The bill’s sponsor, a lawmaker presenting the measure on the floor, said the intent is to “remove polarizing political ideology out of the health-care industry” and put “a merit-based approach” back into clinical practice. He described the measure as preserving ‘‘science, professional qualifications, clinical competency, and ... quality patient care.’’
Opponents urged a different view.
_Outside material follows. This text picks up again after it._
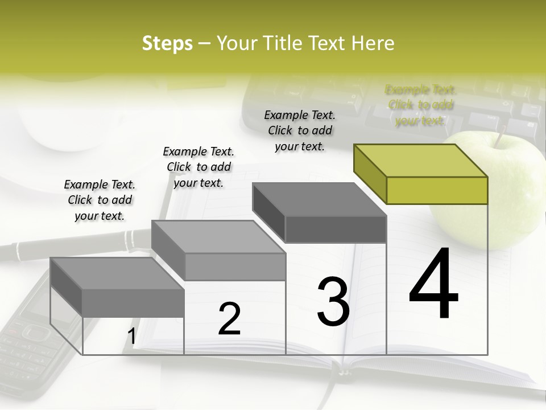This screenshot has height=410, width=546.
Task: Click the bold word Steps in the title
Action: pyautogui.click(x=167, y=43)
A member who spoke against the bill argued that banning what the bill describes as DEI instruction would prohibit commonly used implicit-bias and anti‑racism trainings that medical educators and some accrediting bodies require. “Modern medicine recognizes that patient outcomes are heavily influenced by societal factors . . . It is reality that the maternal mortality rate is 3 and a half times higher for Black women than for white women,” the opponent said, urging colleagues to oppose the bill.
Supporters said the bill’s definitions are intended to avoid tensely worded confusion and that it contains a savings clause to preserve compliance with federal civil‑rights law and accreditation requirements. Floor remarks describe a tiered penalty structure tied to employer size (larger penalties for employers with 50 or more employees and smaller penalties for employers with 50 or fewer employees) and a limited private right of action. The sponsor also said the statute allows corrective action and that a federal preemption/savings clause would remove any conflicting state provisions.
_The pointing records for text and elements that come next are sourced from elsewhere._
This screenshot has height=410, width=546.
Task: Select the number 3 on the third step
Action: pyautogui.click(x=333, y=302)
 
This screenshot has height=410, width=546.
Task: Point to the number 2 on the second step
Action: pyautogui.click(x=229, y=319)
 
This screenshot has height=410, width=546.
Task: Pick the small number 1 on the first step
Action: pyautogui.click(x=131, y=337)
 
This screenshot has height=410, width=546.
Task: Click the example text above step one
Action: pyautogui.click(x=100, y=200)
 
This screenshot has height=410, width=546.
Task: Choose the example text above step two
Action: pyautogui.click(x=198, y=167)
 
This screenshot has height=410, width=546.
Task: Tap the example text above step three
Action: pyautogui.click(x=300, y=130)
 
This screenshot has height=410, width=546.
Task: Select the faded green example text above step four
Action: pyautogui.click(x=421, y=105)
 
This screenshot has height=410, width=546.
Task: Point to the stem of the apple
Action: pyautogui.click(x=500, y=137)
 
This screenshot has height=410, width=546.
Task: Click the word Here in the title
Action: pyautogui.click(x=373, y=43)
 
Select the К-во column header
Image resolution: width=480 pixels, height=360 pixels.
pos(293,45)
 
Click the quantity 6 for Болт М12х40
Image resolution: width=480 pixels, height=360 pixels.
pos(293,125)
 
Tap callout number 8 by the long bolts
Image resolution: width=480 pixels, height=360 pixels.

Floor debate included assurances that data collection specifically related to patient care and ethnicity would not be banned. The sponsor said the bill ‘‘was cleanly written’’ and that the intent is to keep focus on patient care while avoiding changes to civil‑rights protections.
The motion to pass House Bill 9 28 carried by roll-call tally, 56 ayes to 14 nays. The bill will be transmitted to the Senate for its consideration.
What’s next: The bill will appear on the Senate calendar and may be subject to committee review there. If enacted at the Senate, sponsors said the measure would be implemented through updates to provider agreements and departmental enforcement provisions.